Now bugger off and let us southern states boys get on with our frosty discussion. :twisted:

And ps.. I haven't seen many fish caught by you lately either...So where are they all?? Hmmmmm?


----------



## Breambo (Apr 19, 2006)

Mate its so cold up here in the Northern Rivers I havent gone out all week. The freezing and strong westerlies are coming off the snow. Its sunny and water temp 21-22, crystal clear , 1.5m swell and birds everywhere though. I guess I'll have to bite the bullet and go this arvo when the forecast wind drops. Its been way to strong all week.


----------



## Peril (Sep 5, 2005)

Rubbish Dave. Snapper and trevally are coming on and some kings are still hanging around. Kings are becoming a year round proposition as stocks recover. Remember, its only a couple of weeks since I got my pb snapper in a pre-work hit-and-run session. No need to go far. Any of the shoals in Bate Bay should hold good fish. WCI and surrounds (think SE of the island) are definite targets. And my local of course (but I don't want to encourage anyone).

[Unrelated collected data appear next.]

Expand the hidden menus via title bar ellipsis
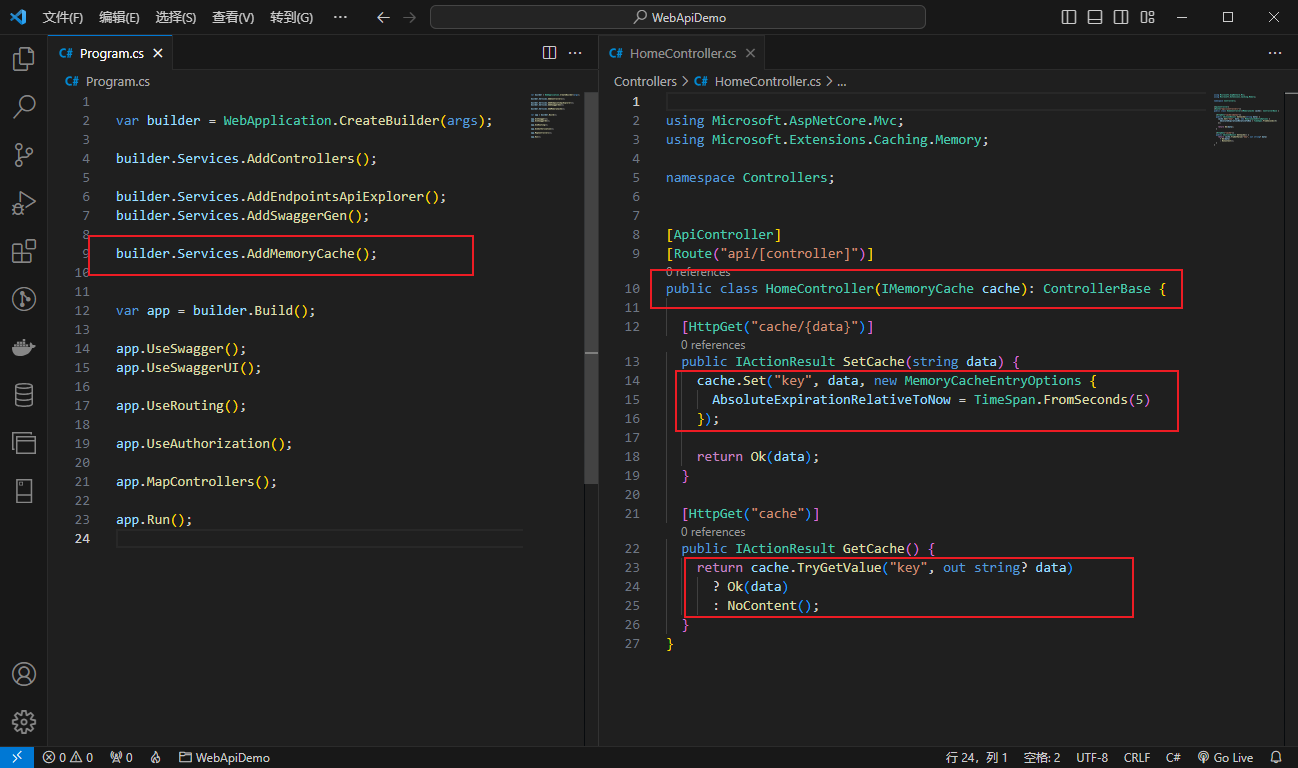1298x768 pixels. tap(340, 17)
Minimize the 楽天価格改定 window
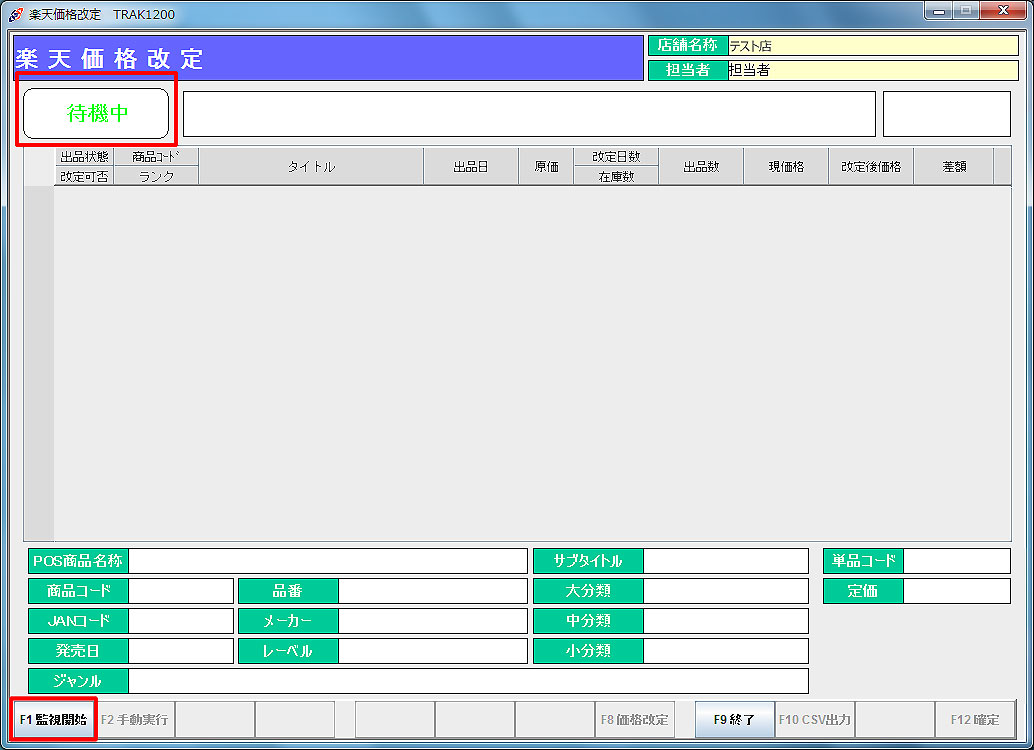This screenshot has width=1034, height=750. tap(939, 11)
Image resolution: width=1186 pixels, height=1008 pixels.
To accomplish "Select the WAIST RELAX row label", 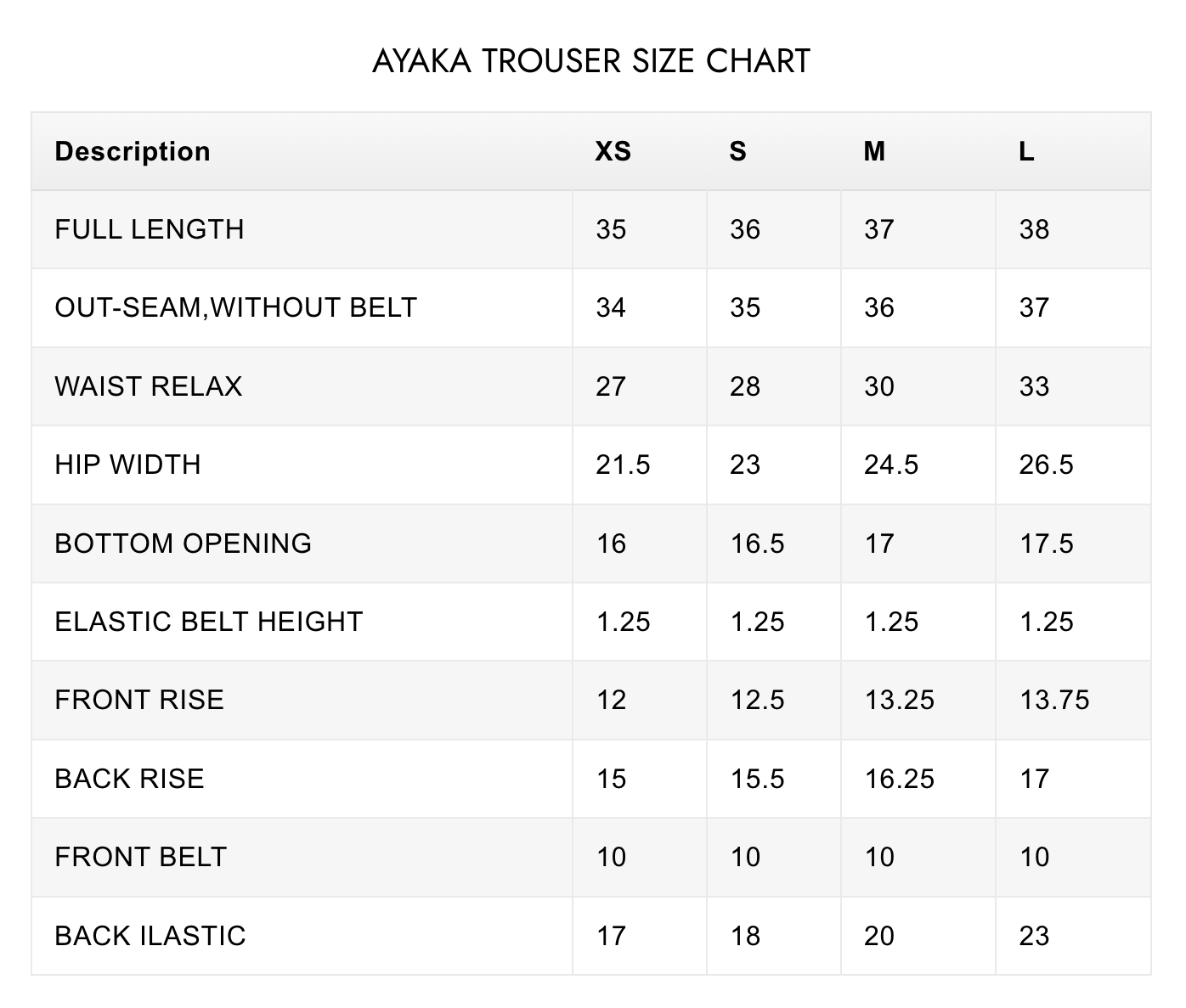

For mine, we are just coming into the most productive time of year for catching fish for the table in Sydney.

Taking this weekend off chasing snapper for the hairtail folly but will definitely be back at it next weekend


----------



## GoneFishn (May 17, 2007)

The only thing that stops me going out is the wind. 
Thanks to thermals you can go fishing any time of the year.



> So, what motivates you to get out on the water over winter and what do you chase? Are your expectations lowered at this time of year?


My motivation this winter was to upgrade my PB on Gummy Shark (which I did from 97cm to 1.1mt :lol: ) now looking to get that 10kg+ Gummy :twisted: Winter time you generally get less Gummies but you see bigger ones so expectations are high


----------



## mcbigg (Jul 14, 2007)

I had the same problem, the fish in the ocean were getting harder and harder to hook.

Solution: Went back and fished the Glenelg River.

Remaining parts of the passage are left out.